I agree with just about everything you said here! I am against ‘playing up’ as it forces someone to play down and that can be unfair to the whole field. MP’s is an imperfect indicator of true skill, but it is the only objective criteria we have so it should be adhered to. I enthusiastically agree with flighting or bracketing based on average MP’s for the pair or team.

The rise of the 2-session Gold Rush Pairs has had the happy effect of attracting lots of NLM players out of KO’s where they can only win modest awards for their lowly bracket and into pair games. This increases the awards for the open pairs run simultaneously.

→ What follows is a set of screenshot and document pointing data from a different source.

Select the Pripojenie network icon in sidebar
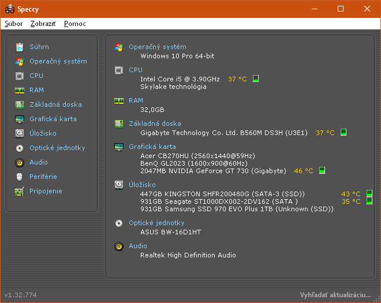 [x=20, y=191]
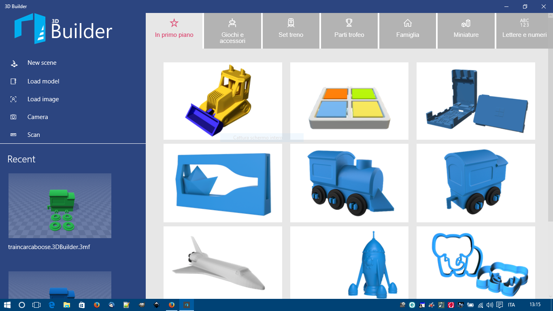Click the New scene icon
The image size is (553, 311).
click(14, 63)

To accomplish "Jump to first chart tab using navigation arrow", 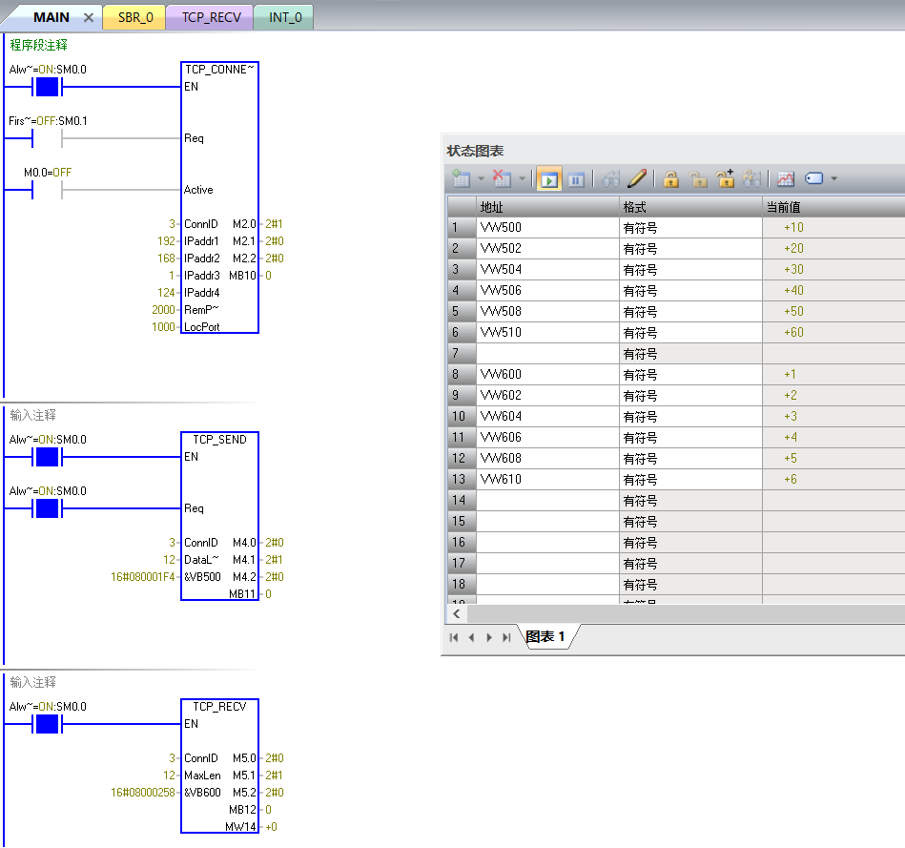I will [x=454, y=637].
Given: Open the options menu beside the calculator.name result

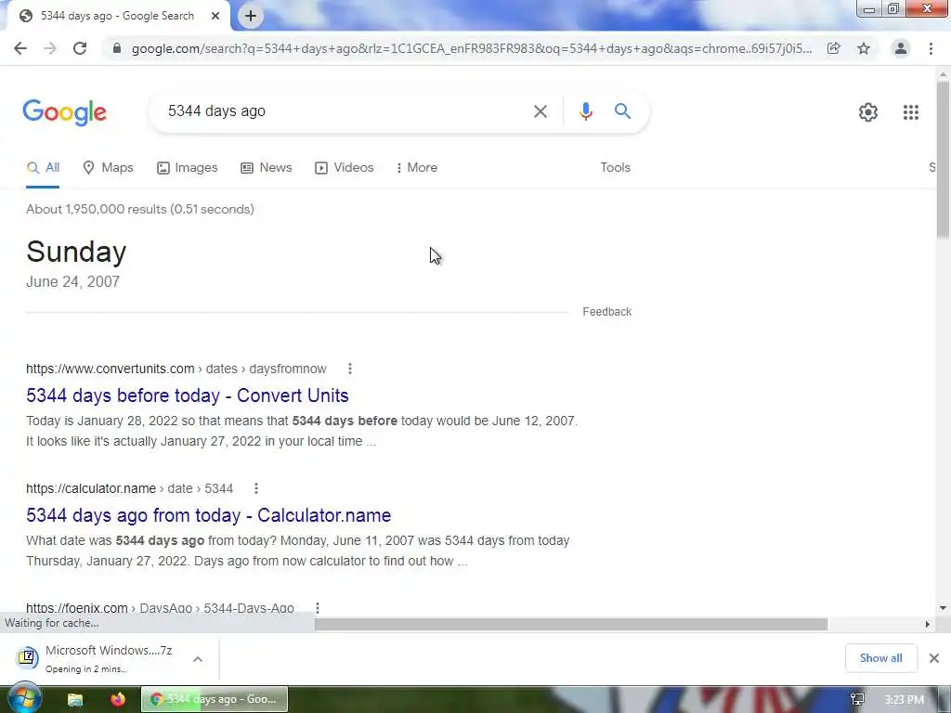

Compare results from regionals with Gold Rush to when the did not have that event and you will see significant increases in pair game attendance and MP awards in the open field.

Jeff HJune 26th, 2012 at 6:30 pm

Regarding handicapped KOs, it is not just that the team that loses by less than their handicap gets the matchpoints that they would have received outright, but also that they advance when they would otherwise have been eliminated.

I have seen the handicapped KOs as a trap for weaker teams at sectionals, When there is a huge differntial in team master points, the handicap rarely makes up the difference in skill levels and the weak team never really has a chance, even with the handicap.

At our local regional, we only have a handicapped KO if there are 2 or fewer brackets. Only once in the few handicapped events that I have played in have I seem the handicap make a difference. In a 3-way (eliminting one team), one of the matches had the stronger team up by 1 IMP, but they were giving up 1.2 IMPs and thus lost by 0.2 IMPs. In the later rounds, the handicaps were less than 1 IMP and served only as a possible tie breaker.

Personally, in a KO I would prefer to be without a handicap.

Jeff LehmanJune 26th, 2012 at 6:54 pm

I think that complying with the request of a team not to “play down” is more important than complying with the request of a team to “play up”. But … I think that many/most teams are perfectly OK with “playing down”. Elsewise, how to explain the choices of so many pairs/teams — even pairs and teams with good records of general success — to continue to play in Flight B and similar events for as long as their cumulative mp holdings allow? If I were King, I would include on the team registration slips a box for the team to affirmatively choose not to “play down”, and I bet that not too many non-elite teams would choose to check that box: most, I suspect, would rather be the top-rated team in, say, Bracket 3, than a mid-rated team in Bracket 2; avoiding playing a Bracket 2 team that is really good but has not been playing enough to have accumulated the masterpoints to be placed in Bracket 1 would be just fine with most of their masterpoint peers.

Jeff LehmanJune 26th, 2012 at 7:07 pm

I have had some undeservedly large master point awards for relatively mundane results that produce high placements in the X strat of an A/X pairs that is run simultaneously with Gold Rush or other limited mp game. The awards are a little embarrassing, but I find that situation much more justified than would be winning large master point awards for finishing high in an event where I am playing almost all against players whose cumulative masterpoint holdings are less than even mine. At least I tried to compete with the A players … and sometimes I succeed against them.

All in all, I think it is fine for the ACBL to give the players who want to avoid playing against “better players” their wish, so long as satisfying that desire is not at the expense of preventing the players who do want to play against “better players” from doing so. Improving bridge play is, to me, an OK part of the mission of ACBL.